U dient ingelogd te zijn om favorieten te kunnen toevoegen aan Mijn Jure
U kunt zich hier gratis registreren
Datum uitspraak:
Datum publicatie:
Rechtsgebied:
Zaaknummer:
Soort procedure:
Zittingsplaats:

Inhoudsindicatie:

openbare betekening exploot van dagvaarding; onrechtmatige daad nu eisers bekend waren, of bekend hadden behoren te zijn, met adres gedaagden?

Uitspraak



vonnis

RECHTBANK LEEUWARDEN

Sector civiel recht

zaaknummer / rolnummer: 103567 / HA ZA 10-282

Vonnis van 16 maart 2011

in de zaak van

1. [Eiser1],

wonende te Aldtsjerk,

2. [Eiser 2],

wonende te Sneek,

eisers,

advocaat mr. H.A. de Boer te Sneek,

tegen

1. [Gedaagde 1],

kantoorhoudende te Leeuwarden,

gedaagde,

advocaat mr. [Q]S. van der Spek te Leeuwarden,

2. [Gedaagde 2],

kantoorhoudende te Amsterdam,

gedaagde,

advocaat mr. F.H.J. van Schoonhoven MCL te Amsterdam,

3. de besloten vennootschap met beperkte aansprakelijkheid

SCHUITEMA VASTGOED B.V.,

gevestigd te Amersfoort,

gedaagde,

niet verschenen.

Eisers zullen hierna[Eiser]ers]. genoemd worden. Gedaagden sub 1 en 2 zullen hierna afzonderlijk [Gedaagde 1] en [Gedaagde 2] worden genoemd en tezamen [Gedaagde 1] c.s. Gedaagde sub 3 zal hierna worden aangeduid als Schuitema.

1. De procedure

1.1. Het verloop van de procedure blijkt uit:

- de dagvaarding

- het tegen Schuitema verleende verstek

- de conclusie van antwoord van [Gedaagde 1]

- de conclusie van antwoord van [Gedaagde 2]

- de conclusie van repliek

- de conclusie van dupliek van [Gedaagde 1]

- de conclusie van dupliek van [Gedaagde 2].

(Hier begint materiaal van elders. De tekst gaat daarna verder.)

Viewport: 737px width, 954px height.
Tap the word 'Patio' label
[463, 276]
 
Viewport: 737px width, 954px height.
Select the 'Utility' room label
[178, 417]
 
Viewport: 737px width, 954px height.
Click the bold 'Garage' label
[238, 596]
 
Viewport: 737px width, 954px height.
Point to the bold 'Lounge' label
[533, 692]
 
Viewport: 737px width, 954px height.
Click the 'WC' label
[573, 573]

1.2. Ten slotte is vonnis bepaald.

2. De feiten

2.1. [Gedaagde 2] heeft Schuitema bijgestaan in een geschil met onder andere[Eiser]ers]. over een onroerende zaak in Dokkum. In een e-mail d.d. 13 mei 2009 van [Gedaagde 2] aan Schuitema wordt onder meer vermeld:

“Bijgaand een conceptsommatie/aansprakelijkstelling richting de heren [Eiser] (2 maal), [X] (2 maal) en [Y]. (…)

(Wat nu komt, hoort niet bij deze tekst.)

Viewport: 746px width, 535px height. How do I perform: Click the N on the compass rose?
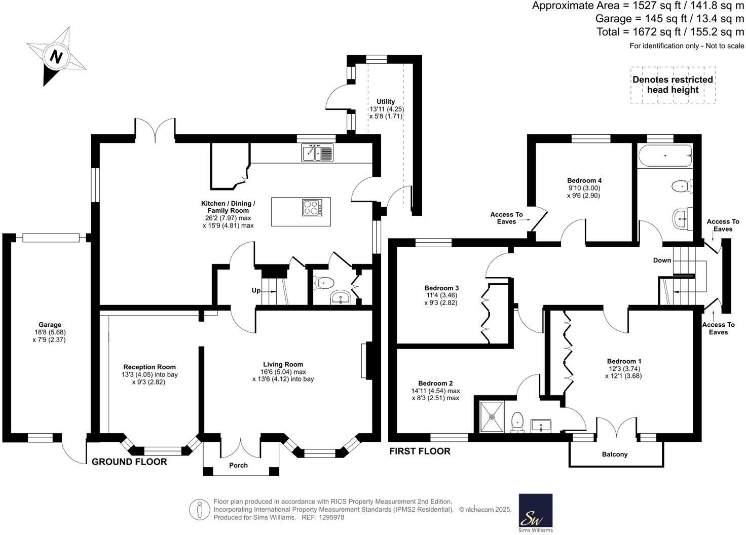coord(56,57)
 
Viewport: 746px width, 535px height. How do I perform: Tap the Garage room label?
coord(50,325)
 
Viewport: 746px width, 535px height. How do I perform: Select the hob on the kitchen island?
coord(312,207)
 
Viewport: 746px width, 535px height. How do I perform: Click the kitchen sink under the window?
coord(317,153)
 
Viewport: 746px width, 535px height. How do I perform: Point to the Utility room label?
coord(386,101)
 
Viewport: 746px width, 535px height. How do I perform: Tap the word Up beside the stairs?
coord(256,290)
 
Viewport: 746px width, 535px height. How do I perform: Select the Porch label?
coord(239,466)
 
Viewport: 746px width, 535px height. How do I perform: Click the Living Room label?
coord(283,364)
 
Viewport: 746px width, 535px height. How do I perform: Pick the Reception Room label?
coord(150,367)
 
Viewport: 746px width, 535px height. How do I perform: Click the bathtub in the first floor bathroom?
coord(665,156)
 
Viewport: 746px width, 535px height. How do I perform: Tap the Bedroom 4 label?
coord(584,180)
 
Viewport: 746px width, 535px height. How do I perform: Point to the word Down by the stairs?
coord(662,260)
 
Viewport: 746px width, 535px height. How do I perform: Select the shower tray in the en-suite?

Nog een verzoek van mijn kant: kennen wij de (privé-)adressen van de geadresseerden?”

2.2. [Gedaagde 2] heeft namens Schuitema per e-mail d.d. 3 september 2009 van 11:17 uur aan [Gedaagde 1], gerechtsdeurwaarder, opdracht gegeven om een dagvaarding uit te brengen aan onder andere[Eiser]ers]. In deze e-mail wordt onder meer vermeld:

“Onder verwijzing naar ons telefoongesprek zoeven, stuur ik u bijgaand als Word-bestand een dagvaarding met het vriendelijke [de rechtbank leest:] verzoek deze uit te brengen aan gedaagden 1 t/m 5. Vriendelijk verzoek ik u eveneens de adressen van gedaagden uit het GBA over te nemen en in de dagvaarding in te vullen alsmede de dagvaarding op aanzeggingen en formaliteiten te controleren. Graag ontvang ik exemplaren van de uitgebrachte exploten per post. Ik dank u alvast voor de te nemen moeite.”

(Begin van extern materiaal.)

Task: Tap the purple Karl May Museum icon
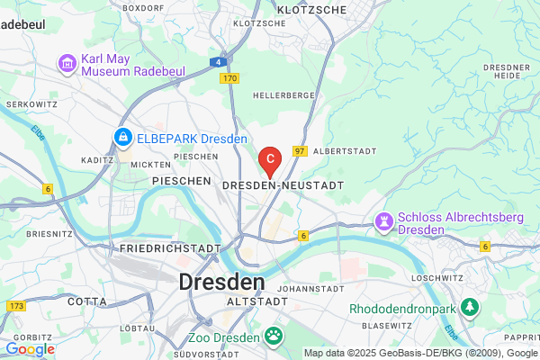click(x=66, y=64)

2.3. In een e-mail d.d. 3 september 2009 van 14:55 uur van [Gedaagde 2] aan [Gedaagde 1] wordt vermeld:

“Ik kan slechts de geboortedata van [Q] [X] (25-10-1978) en [Q] [Y]

(22-2-1962) vinden. Ten aanzien van de overige gedaagden stel ik voor openbaar te dagvaarden. Past u de datum aan ivm termijnen openbaar dagvaarden?”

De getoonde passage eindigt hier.